Söz açılmışken anlatayım içimde kalmasın; öğrencilik yıllarımda 3 araç değiştiriyorum üniversiteye gitmek için, geç kalınca hocadan fırça yedim, hocanın özel aracı ve şoförü varmış bilmiyordum. Evimin nerde olduğunu sordu, çok da uzak değil dedi, özel araçla yarım saatlik mesafeyi 3 ayrı toplu taşıma aracında, dolana dolana 1 buçuk saatte falan gidiyorum tabi ben. Her araçta binemedim, inemedim kavgası derken uzuyor da uzuyor yollar. Şimdi bu hadiseye tekrar bakınca Einstein'ın görelilik teorisini de daha iyi anlıyorum; otobüsle gidenle özel aracıyla giden kişinin zaman kavramı da aynı olmuyor. Belki rahmetli de böyle keşfetti bilemiyorum. Çok okuyan mı çok gezen mi bilir sorusuna da yanıt olsun bu hadise.

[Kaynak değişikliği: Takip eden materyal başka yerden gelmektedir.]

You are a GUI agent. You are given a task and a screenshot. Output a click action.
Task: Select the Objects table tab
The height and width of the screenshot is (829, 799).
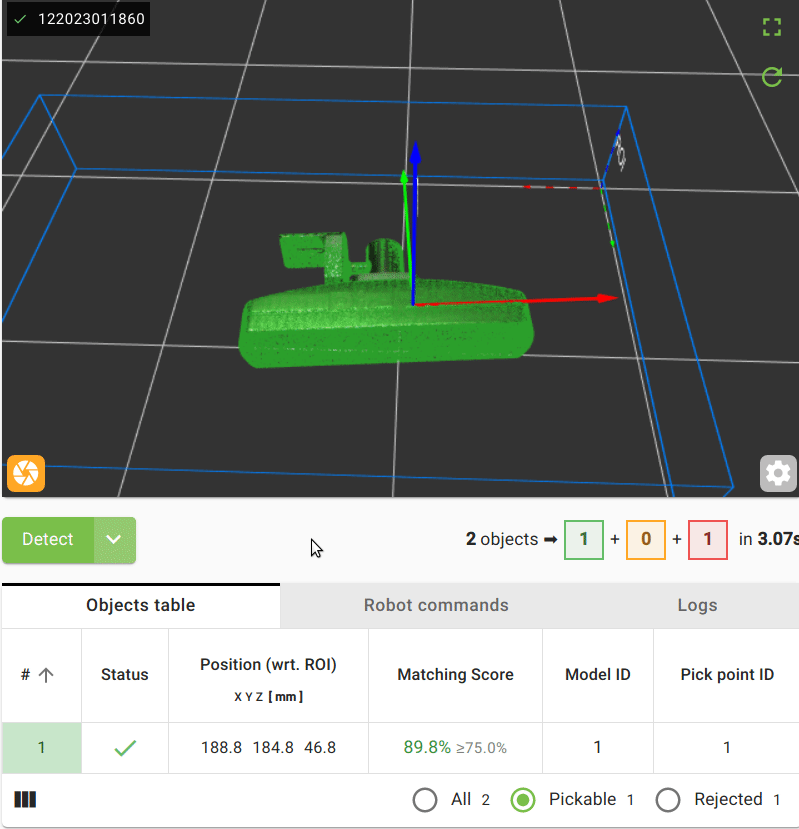[x=141, y=605]
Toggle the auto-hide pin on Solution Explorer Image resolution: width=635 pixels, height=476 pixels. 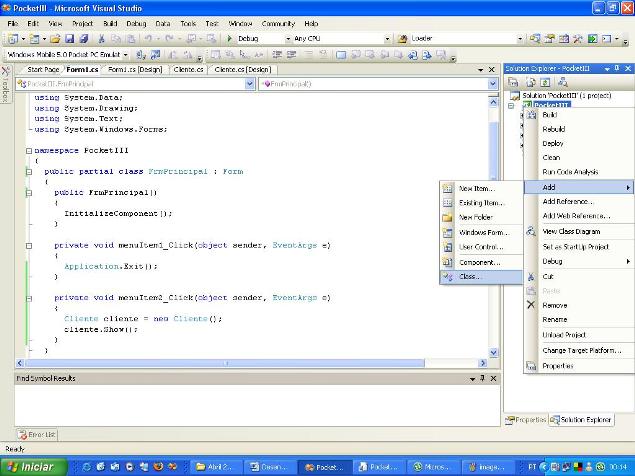(x=617, y=68)
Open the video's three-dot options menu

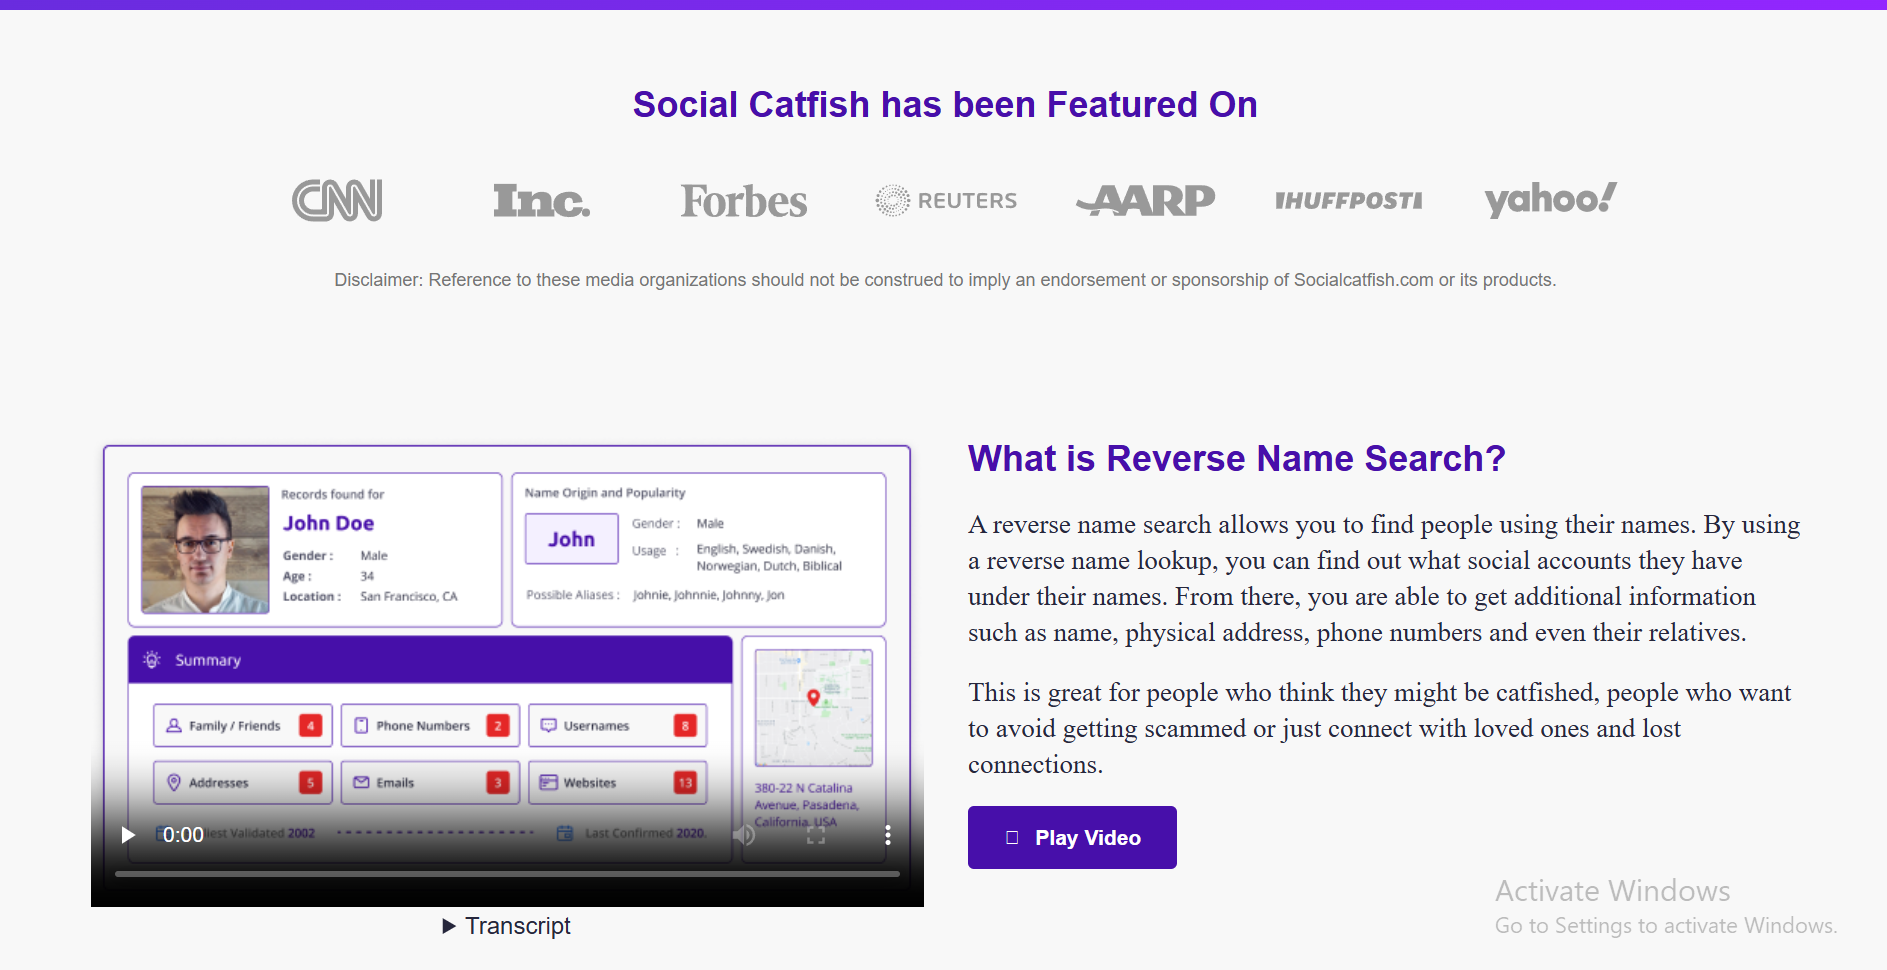coord(887,835)
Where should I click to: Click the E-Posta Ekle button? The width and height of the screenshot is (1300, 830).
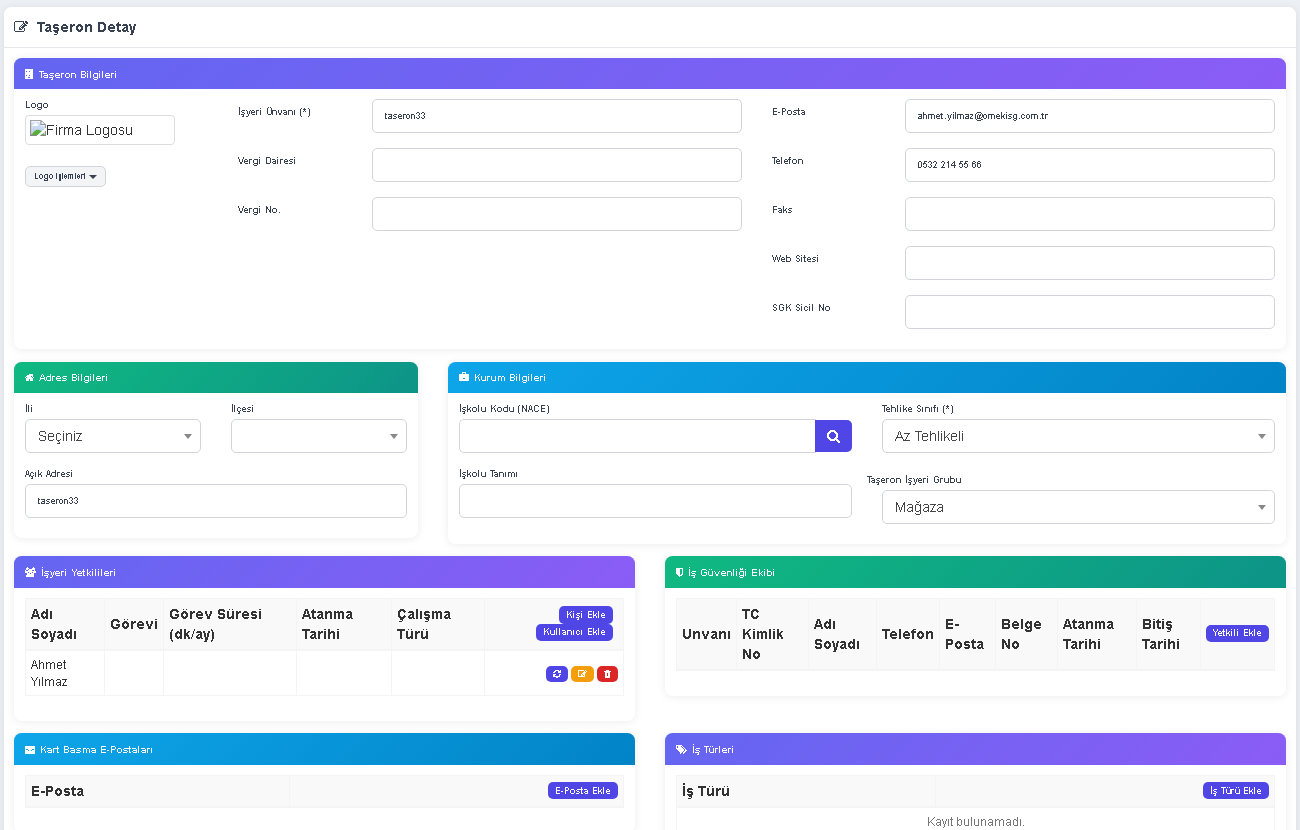tap(583, 791)
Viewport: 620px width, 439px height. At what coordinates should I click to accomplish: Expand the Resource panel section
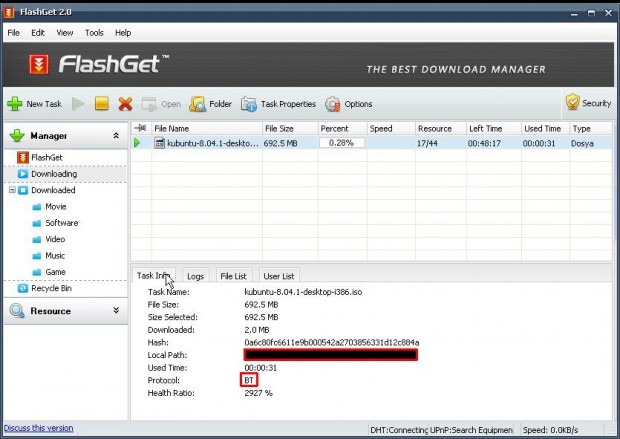(115, 311)
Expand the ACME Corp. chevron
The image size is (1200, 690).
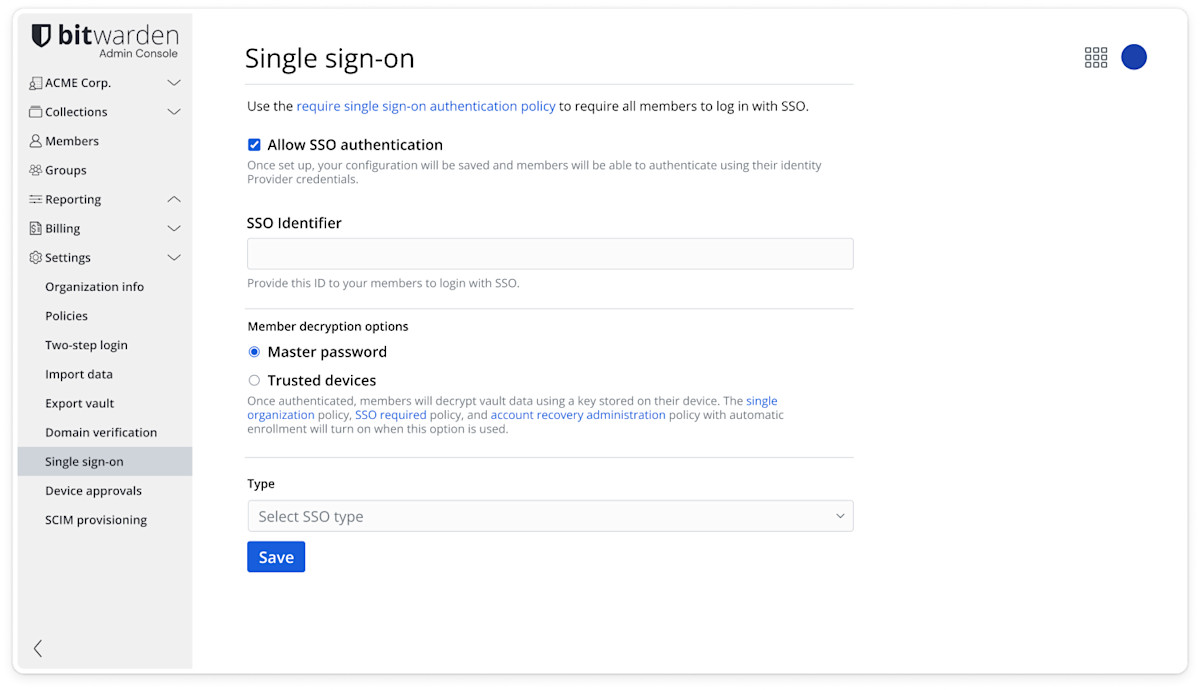click(174, 83)
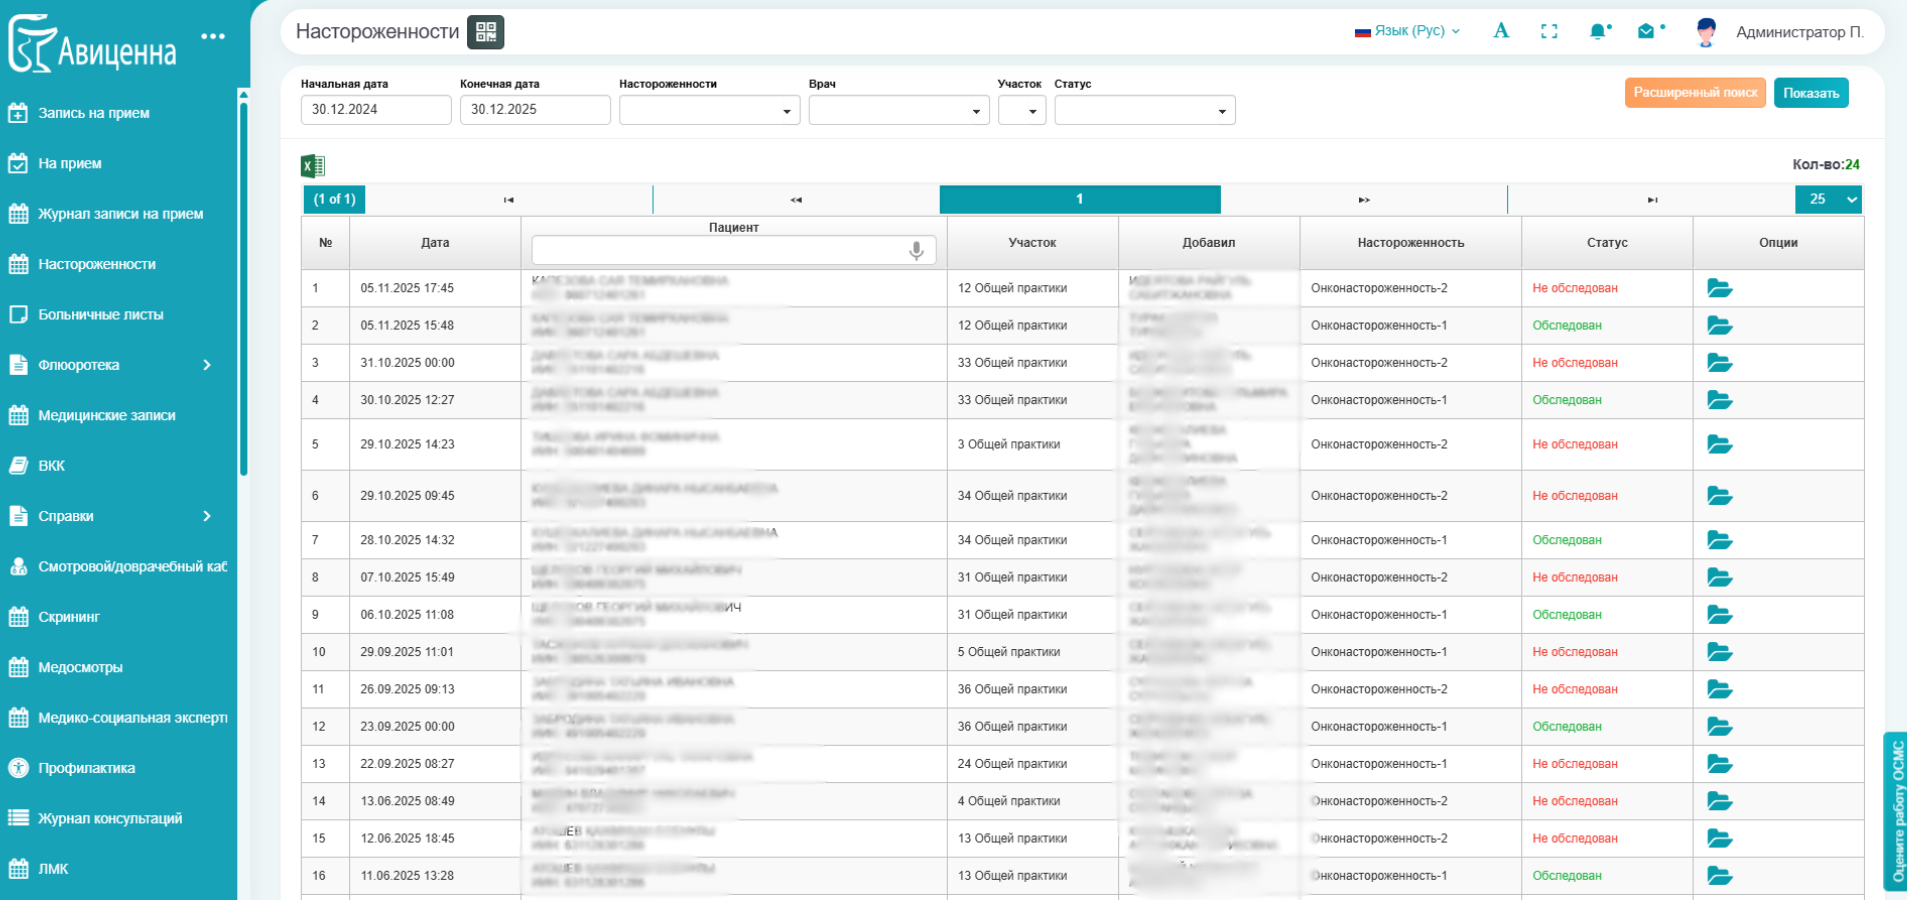Open the three-dots menu next to Авиценна logo

tap(213, 37)
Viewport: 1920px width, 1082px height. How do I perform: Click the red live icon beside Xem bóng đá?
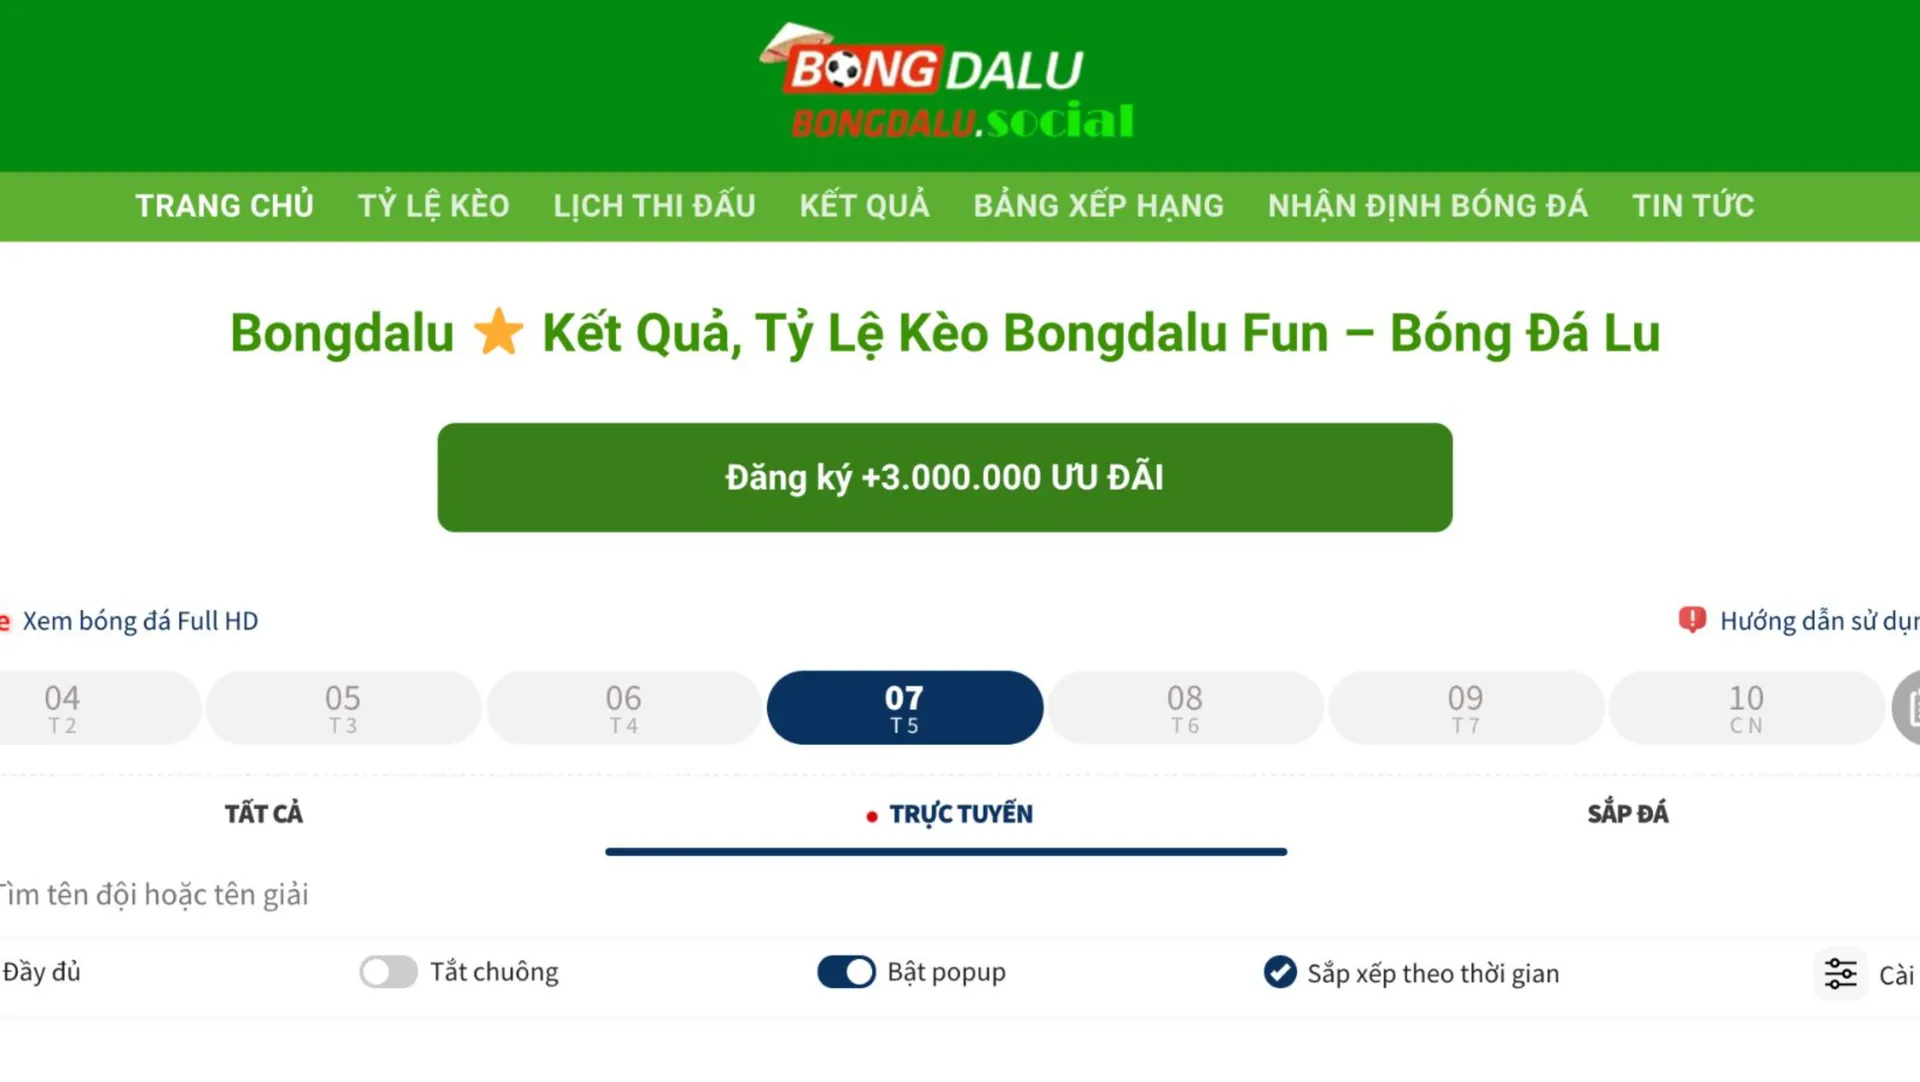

Bakış açıları farklı olsa da gerçeklik aynı aslında. Herşey bizim elimizde değil evet ama elimizdekileri iyi kullanmak bizim elimizde. Şükretmek bizim elimizde. Bu yazıyla olan yolculuğumuz da burada bitiyor, sizlere hayırlı yolculuklar, durakta inecek var! Yazının anlam ve önemini pekiştirmek için de bir şarkı bırakalım buraya:



1 yorum:

  1. Hayatı çok iyi biliyoruz, çok akıllıyız tamam, ama bize verilen adrese bile navigasyonla gidiyoruz
    O zaman al sana geleceğinin garantisi olan cennetin adresi.
    http://bredaholland.blogspot.com/2018/01/hrs-basarya-giden-yoldur.html

    YanıtlaSil

Yaşam ve Ölüm

Doğumu mucizevi bir olay kabul ediyoruz fakat ölüm neden hep kötü şeyler hatırlatır bizlere? Başka bir boyuta geçeceğimize inanan herkes iç...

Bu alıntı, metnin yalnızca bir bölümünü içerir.